» What this task involves: Among the entries that follow, how many lines contain the word "computer"? Give the number alone.

» Pixel coordinate grounding data:
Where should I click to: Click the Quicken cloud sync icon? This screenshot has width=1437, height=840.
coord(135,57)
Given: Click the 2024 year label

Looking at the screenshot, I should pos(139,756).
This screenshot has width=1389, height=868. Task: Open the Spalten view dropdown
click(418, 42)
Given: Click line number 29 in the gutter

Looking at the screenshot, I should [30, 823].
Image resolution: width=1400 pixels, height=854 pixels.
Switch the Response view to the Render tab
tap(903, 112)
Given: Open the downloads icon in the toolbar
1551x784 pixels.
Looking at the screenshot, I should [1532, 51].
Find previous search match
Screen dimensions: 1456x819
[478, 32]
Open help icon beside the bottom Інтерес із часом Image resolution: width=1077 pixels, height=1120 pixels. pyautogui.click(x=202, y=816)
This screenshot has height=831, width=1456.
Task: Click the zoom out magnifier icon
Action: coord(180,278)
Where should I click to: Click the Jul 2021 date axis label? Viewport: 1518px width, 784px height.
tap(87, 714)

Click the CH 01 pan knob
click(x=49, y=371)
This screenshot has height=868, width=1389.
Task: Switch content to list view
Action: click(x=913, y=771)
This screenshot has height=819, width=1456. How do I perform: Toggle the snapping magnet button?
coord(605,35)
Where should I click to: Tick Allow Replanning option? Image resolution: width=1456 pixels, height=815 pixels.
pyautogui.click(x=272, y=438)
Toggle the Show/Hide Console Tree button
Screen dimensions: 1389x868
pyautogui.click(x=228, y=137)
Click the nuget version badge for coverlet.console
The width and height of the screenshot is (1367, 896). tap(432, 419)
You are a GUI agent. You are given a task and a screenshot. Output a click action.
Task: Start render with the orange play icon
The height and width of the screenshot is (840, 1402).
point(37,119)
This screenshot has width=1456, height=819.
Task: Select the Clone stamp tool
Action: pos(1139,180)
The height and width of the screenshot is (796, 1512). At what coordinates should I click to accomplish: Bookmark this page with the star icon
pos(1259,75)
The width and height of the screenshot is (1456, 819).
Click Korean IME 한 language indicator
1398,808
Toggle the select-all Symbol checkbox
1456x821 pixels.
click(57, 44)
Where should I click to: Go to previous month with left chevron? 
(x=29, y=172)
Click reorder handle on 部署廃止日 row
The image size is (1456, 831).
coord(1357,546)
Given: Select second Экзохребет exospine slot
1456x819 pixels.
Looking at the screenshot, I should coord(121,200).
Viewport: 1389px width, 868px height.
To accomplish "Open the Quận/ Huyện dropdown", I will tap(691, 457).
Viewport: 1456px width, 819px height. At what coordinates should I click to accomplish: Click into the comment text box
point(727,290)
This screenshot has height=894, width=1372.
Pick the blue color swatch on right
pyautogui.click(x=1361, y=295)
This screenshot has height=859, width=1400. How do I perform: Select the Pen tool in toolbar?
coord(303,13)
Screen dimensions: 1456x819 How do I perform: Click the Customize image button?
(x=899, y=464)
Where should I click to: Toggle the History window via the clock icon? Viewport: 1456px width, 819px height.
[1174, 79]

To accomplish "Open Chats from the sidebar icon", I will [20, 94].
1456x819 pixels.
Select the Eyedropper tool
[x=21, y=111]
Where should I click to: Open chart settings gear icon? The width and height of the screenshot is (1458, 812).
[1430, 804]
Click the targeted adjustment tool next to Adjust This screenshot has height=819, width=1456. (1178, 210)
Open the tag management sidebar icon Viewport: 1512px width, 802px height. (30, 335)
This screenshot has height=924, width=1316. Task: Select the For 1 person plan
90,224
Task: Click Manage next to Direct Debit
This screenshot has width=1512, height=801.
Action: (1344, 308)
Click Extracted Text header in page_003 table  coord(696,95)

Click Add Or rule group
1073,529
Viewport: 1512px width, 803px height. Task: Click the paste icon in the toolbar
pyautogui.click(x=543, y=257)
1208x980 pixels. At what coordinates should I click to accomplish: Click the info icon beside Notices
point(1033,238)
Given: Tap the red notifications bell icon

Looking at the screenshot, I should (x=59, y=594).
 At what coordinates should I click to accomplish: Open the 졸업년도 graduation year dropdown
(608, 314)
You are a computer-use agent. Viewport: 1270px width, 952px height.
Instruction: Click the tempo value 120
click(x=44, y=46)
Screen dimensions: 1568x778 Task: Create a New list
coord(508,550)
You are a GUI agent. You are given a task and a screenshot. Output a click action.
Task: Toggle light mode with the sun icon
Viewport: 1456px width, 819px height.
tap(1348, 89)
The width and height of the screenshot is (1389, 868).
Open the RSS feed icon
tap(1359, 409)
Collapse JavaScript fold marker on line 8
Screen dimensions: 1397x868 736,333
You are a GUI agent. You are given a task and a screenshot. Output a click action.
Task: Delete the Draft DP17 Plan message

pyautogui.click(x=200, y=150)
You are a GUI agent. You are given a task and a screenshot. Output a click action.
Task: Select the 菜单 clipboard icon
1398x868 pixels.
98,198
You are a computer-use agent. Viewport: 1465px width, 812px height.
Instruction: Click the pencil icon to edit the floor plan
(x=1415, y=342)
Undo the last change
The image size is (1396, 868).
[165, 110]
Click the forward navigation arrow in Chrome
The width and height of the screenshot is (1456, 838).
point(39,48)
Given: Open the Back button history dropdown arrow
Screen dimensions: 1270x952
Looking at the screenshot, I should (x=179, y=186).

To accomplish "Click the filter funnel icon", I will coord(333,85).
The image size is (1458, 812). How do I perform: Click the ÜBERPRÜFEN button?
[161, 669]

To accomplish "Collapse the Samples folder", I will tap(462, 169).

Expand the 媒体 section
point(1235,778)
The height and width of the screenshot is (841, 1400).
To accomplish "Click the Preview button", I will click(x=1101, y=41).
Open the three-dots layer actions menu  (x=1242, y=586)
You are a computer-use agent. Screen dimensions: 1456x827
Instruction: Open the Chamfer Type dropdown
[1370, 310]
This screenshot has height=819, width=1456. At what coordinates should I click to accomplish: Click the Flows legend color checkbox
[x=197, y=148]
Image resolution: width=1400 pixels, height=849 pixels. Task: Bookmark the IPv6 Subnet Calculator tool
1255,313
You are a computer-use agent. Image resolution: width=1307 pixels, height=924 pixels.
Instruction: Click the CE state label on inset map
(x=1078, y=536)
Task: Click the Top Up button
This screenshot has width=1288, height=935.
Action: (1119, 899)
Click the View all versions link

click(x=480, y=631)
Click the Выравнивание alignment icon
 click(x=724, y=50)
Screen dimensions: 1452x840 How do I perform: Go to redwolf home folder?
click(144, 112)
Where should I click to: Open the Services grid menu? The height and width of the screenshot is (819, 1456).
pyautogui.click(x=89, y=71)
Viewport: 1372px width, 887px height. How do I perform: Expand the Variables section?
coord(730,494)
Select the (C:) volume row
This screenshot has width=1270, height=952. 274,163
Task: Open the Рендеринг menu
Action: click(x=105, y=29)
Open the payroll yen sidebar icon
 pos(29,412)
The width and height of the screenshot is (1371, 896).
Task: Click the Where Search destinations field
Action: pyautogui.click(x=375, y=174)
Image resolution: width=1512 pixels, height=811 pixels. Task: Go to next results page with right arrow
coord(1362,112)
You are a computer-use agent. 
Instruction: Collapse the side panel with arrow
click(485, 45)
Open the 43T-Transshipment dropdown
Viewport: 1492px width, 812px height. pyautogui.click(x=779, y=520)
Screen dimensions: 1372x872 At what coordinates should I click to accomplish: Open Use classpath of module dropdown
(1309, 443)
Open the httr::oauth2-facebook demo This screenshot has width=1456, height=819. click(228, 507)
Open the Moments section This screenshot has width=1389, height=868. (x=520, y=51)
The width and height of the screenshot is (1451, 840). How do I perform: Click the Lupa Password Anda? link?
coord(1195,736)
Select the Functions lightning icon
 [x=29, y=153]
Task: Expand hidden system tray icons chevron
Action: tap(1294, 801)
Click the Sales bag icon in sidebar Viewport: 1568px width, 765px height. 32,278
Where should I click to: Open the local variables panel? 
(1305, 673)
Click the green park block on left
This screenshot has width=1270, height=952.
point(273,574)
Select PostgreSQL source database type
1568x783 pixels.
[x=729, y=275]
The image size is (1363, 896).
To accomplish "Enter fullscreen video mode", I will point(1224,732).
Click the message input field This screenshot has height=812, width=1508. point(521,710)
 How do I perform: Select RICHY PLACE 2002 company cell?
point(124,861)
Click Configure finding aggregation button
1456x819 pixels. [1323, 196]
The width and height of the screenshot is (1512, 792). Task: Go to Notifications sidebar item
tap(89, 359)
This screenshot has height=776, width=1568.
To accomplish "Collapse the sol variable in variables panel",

» Expected answer: 5